## Source passage
++++
In a global world of immigrants, what are any of us?

 

I’m a girl who grew up with all boys in seven different states and multiple ethnic and cultural and regional identities. I don’t know what I am. And I don’t know if I’ll ever know.

 

My childhood was hard. I loved horses and they were my salvation. Horses and my journals. But it would take me a long time to realize I was a writer. There’s no need for the details, but by the time I graduated high school, I had to escape rural Minnesota.

 

I took off to LA. In search of an identity as a woman, as a human. I thought if I became an actress people would love me, and then I could love me.

 

But the streets of LA for a teenage girl are… Hard. And anything hard about my life up to then didn’t compare. I saw a lot. I survived even more. Things that are romantic for men are brutal for women. And in that chaos and pain and fear and manipulation, I earned the rules I would later define my work and my life by. It’s also when I discovered that I was a writer, which, quite literally, saved my life. I do not mean that figuratively. I mean that I would be dead if it wasn’t for writing.

 

Here goes:

 

Rarely do we know what our values are until we’ve crossed the boundary. Only after suffering the consequences, do boundaries have any real meaning.

 

Dignity is everywhere. In the dirtiest, rawest of places, there is depth and beauty and humanity. There are lost souls desperate for and worthy of a voice. And they should be the ones on our stages and screens, not those who already have the microphone.

 

Redemption is the key salvation.

 

Authenticity can only come from a place of humility and empathy. Because only then can we truly listen and feel.

 

We are the product of our circumstances, whether we like it or not. If your children are starving, you’ll do things you wouldn’t do if they had food. How can we make rules or judgments about others if we do not understand their circumstances first?

 

I truly, deeply, unapologetically believe that through Story we can climb inside others’ lives, and quite possibly find understanding, empathy, unity and forgiveness. But we have to have the courage to look at harsh, brutal realities first.

 

This is what I strive to write. This is what I strive to live.
++++
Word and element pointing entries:
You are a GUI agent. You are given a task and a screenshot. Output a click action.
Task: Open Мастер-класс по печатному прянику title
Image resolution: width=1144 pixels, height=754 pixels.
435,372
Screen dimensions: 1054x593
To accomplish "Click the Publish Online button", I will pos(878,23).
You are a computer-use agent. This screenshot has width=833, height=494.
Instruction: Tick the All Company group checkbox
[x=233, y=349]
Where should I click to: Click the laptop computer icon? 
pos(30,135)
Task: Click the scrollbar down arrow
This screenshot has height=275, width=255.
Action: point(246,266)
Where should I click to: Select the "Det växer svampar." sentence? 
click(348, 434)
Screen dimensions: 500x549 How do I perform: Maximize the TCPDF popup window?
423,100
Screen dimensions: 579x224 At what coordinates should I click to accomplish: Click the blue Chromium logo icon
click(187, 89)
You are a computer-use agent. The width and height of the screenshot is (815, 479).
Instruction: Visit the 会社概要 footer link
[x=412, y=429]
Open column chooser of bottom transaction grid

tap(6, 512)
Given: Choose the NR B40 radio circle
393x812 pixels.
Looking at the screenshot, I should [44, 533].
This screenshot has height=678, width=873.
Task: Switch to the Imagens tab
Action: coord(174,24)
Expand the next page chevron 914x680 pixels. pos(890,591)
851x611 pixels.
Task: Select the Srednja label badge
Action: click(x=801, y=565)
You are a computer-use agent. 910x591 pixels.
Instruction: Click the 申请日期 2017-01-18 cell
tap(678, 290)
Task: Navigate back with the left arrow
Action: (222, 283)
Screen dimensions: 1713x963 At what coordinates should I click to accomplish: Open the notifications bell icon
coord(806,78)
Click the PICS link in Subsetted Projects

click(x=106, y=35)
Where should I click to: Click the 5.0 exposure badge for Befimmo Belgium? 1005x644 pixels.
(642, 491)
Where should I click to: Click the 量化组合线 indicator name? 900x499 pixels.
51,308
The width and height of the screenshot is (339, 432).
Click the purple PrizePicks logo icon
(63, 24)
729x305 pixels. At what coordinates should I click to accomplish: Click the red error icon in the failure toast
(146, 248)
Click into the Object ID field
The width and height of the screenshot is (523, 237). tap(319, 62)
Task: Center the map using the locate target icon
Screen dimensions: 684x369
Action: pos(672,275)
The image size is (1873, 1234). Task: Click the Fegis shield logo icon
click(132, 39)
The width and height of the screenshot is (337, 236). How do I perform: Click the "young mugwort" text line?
++++
## List of tasks
(1) In the essay, what two things were the writer's salvation during a hard childhood?
(2) Repeat the essay word for word, starting at "Rarely do we" and ending at "have the microphone.".
Please answer from the essay alone.

## Solutions to the problems
(1) Horses and journals.

(2)
Rarely do we know what our values are until we’ve crossed the boundary. Only after suffering the consequences, do boundaries have any real meaning.

 

Dignity is everywhere. In the dirtiest, rawest of places, there is depth and beauty and humanity. There are lost souls desperate for and worthy of a voice. And they should be the ones on our stages and screens, not those who already have the microphone.